Aside from that, the sensor also detects the throttle valve’s opening and closing speed, and feeds the needed voltage signal to the PCM.

Error Code P0123 is triggered when the PCM reads that the TPS Switch A circuit has high output, or higher than the specified voltage range.

Common Symptoms

Error Code P0123 activates the check engine light and puts the PCM to failsafe mode, cutting current directed to the throttle actuator, forcing the throttle valve to close to less than 6˚ opening plate. Also, depending on the makes and model of the vehicle, it may show some drivability issues, such as:

  • Hard starting
  • Rough or high idle
  • Surging
  • Engine hesitates on acceleration

Possible Causes

The most common causes of P0123 are faulty throttle position sensor, open, shorted or poor electrical connection at the throttle position sensor. Other possible causes include:

  • TPS not securely mounted
  • Faulty TPS
  • Dirty Throttle Body (or carbon-filled)
  • Chaffed or corroded TPS, connections or wirings

How to Check

As with other error codes, it is important to record the freeze frame rate data and duplicate the conditions when the error code was set prior to a test drive. A qualified mechanic will use his data streaming scan tool and pay close attention to the engine load, RPM, throttle position, and road speed. When driving the vehicle, values will be compared to Intake Air Temperature sensor parameter ID. The Intake Air Temperature sensor voltage values should rise and fall depending on the changes in engine temperature. He will then compare the IAT readings to the readings from the Coolant Temperature sensor, which should move in tandem with each other. The temperature of engine coolant sensor will have a slightly higher range.
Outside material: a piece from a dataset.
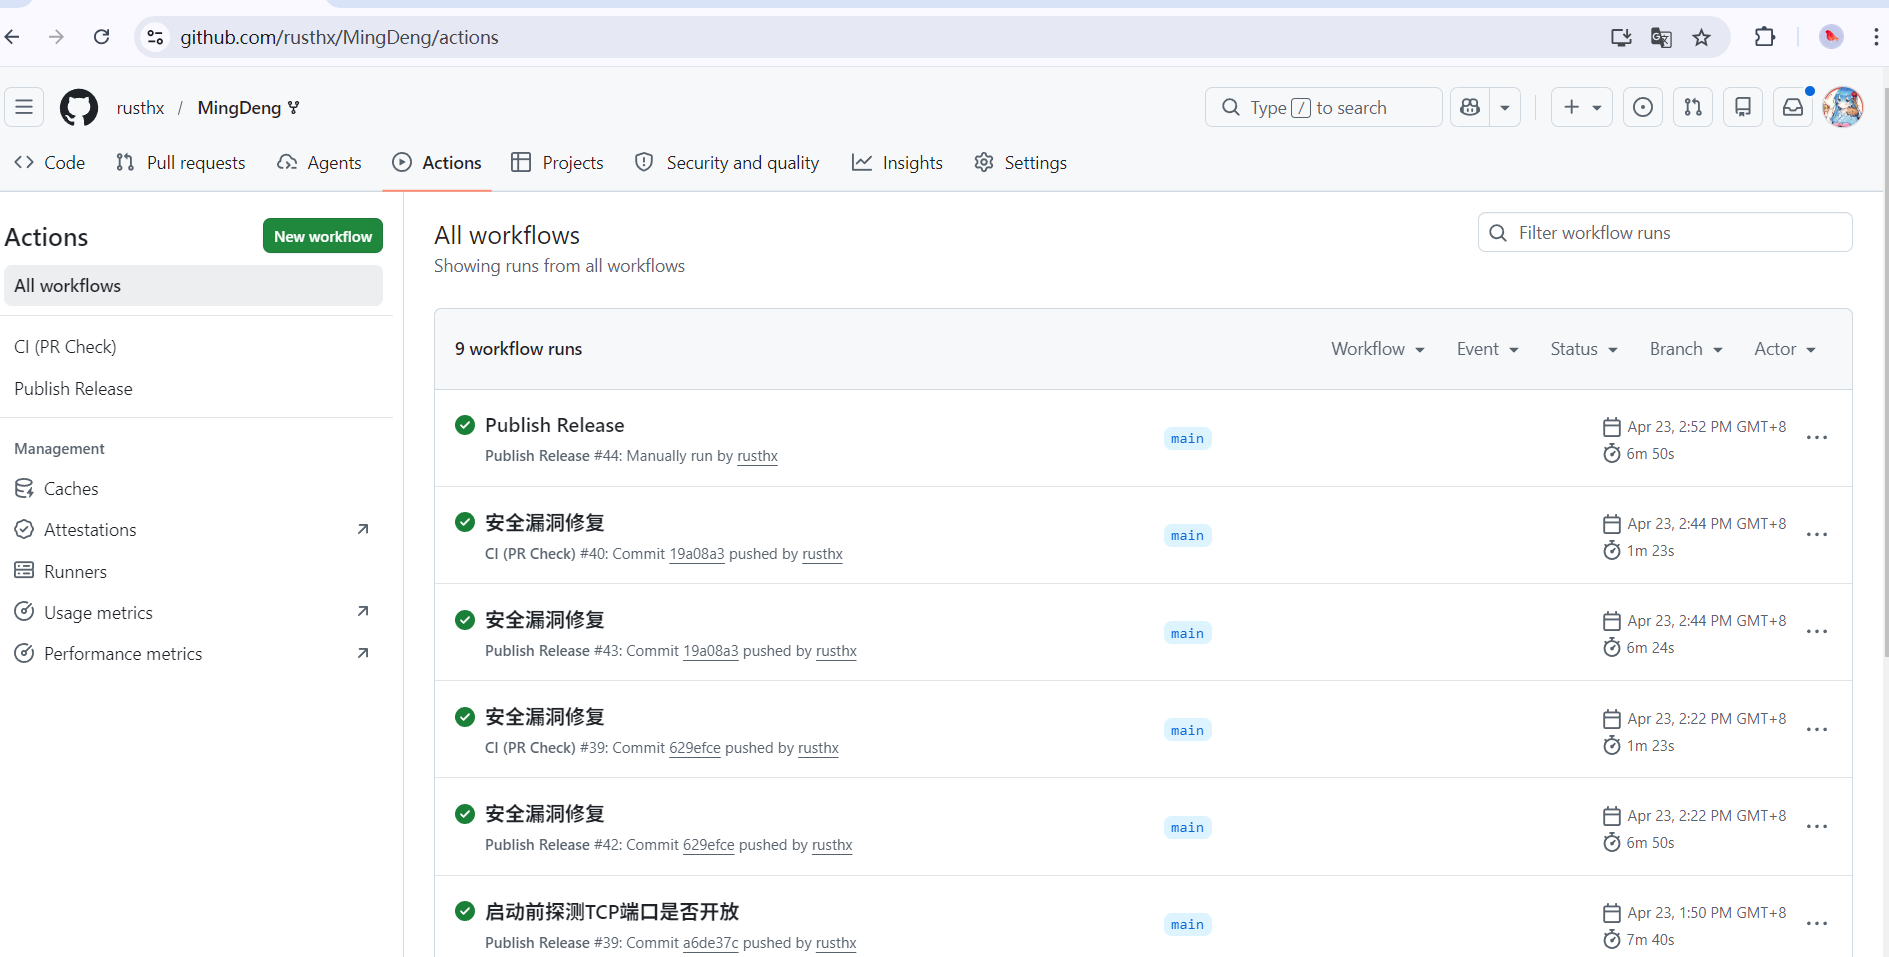The image size is (1889, 957).
Task: Open the GitHub homepage logo
Action: [79, 108]
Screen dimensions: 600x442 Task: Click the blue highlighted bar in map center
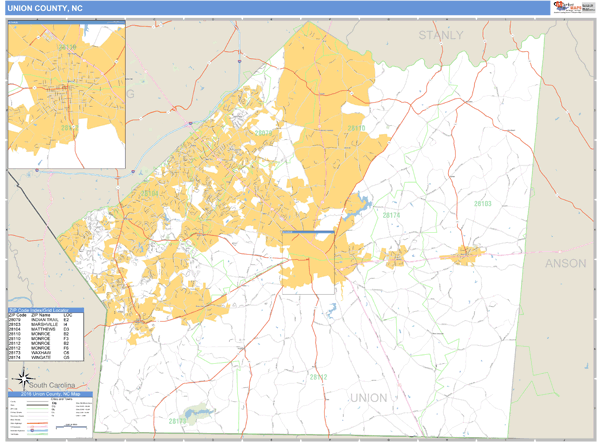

With key on, engine off, the IAT sensor connector must be checked. There should be 5V reference voltage and a good ground. Find your vehicle’s proper engine performance wiring diagram to determine the proper color and position of these connectors and wires.

How to Fix

Error Code P0123 is quite easy to fix, some of the most common solutions are pretty straightforward, These are:

  • Repair any shorts in connections or wirings
  • Repair or replace TPS connector or wirings
  • Replace TPS sensor

As said earlier, this code puts the PCM to failsafe mode, meaning it will cause various drive complaints, such as bucking or jerking, high idle, lack of acceleration, limited speed, or even stalling until it’s fixed.

When repairing for this trouble code, it is important to conduct a thorough diagnosis to pinpoint the exact cause of the problem. Conduct a thorough visual test, and do not replace the TPS sensor unless you’re sure it’s what’s really causing the problem.